▶ CHALLENGE:
Copy the items beginning at the line that has "Given: Open the scale 1:100 dropdown" and stopping after the one that has "Action: pyautogui.click(x=1292, y=627)", swapping "dropdown" for "menu" and changing nothing else.

[start RECORDS SUPPLIED]

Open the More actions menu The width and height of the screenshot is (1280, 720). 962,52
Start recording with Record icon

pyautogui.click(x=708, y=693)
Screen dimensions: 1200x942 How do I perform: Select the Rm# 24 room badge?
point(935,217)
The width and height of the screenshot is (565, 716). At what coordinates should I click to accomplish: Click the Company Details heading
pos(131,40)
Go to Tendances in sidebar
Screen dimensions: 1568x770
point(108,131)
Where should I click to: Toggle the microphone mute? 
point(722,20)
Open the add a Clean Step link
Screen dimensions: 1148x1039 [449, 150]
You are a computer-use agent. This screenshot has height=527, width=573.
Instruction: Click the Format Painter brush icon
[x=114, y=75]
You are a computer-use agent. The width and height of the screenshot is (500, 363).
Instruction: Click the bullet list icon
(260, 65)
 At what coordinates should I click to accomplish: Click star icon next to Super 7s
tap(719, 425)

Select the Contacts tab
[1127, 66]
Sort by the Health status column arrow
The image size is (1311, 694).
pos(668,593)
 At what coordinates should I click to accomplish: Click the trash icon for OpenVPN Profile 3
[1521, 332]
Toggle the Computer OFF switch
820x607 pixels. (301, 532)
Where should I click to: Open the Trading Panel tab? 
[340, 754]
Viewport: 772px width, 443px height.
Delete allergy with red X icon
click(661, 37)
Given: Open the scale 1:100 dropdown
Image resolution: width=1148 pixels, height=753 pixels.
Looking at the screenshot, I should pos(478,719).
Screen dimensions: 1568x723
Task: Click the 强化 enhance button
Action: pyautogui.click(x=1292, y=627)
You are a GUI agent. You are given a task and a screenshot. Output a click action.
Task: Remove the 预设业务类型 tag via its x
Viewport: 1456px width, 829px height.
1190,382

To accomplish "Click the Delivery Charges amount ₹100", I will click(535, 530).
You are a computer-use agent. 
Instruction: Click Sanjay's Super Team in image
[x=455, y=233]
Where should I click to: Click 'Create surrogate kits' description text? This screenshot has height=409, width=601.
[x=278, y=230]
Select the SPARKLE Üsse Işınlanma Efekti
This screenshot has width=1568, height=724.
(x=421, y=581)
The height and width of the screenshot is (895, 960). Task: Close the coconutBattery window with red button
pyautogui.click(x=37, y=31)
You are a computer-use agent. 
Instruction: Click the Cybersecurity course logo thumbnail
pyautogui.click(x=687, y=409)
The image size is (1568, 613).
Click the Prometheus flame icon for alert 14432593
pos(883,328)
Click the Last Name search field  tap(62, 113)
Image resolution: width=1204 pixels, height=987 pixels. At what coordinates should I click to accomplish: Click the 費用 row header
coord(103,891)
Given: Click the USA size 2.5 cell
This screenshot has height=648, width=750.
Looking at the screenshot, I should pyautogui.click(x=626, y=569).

[end RECORDS SUPPLIED]

▶ ANSWER TO THIS TASK:
Given: Open the scale 1:100 menu
Image resolution: width=1148 pixels, height=753 pixels.
Looking at the screenshot, I should pos(478,719).
Screen dimensions: 1568x723
Task: Click the 强化 enhance button
Action: pyautogui.click(x=1292, y=627)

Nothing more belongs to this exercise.